Set the entries down once more, exactly as they are worded.

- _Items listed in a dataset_
*** Block opens ***
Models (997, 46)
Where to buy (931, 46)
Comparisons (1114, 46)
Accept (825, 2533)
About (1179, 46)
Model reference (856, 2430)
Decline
*** Block closes ***
- _Solution to this problem_
Models (997, 46)
Where to buy (931, 46)
Comparisons (1114, 46)
Accept (825, 2533)
About (1179, 46)
Model reference (856, 2430)
Decline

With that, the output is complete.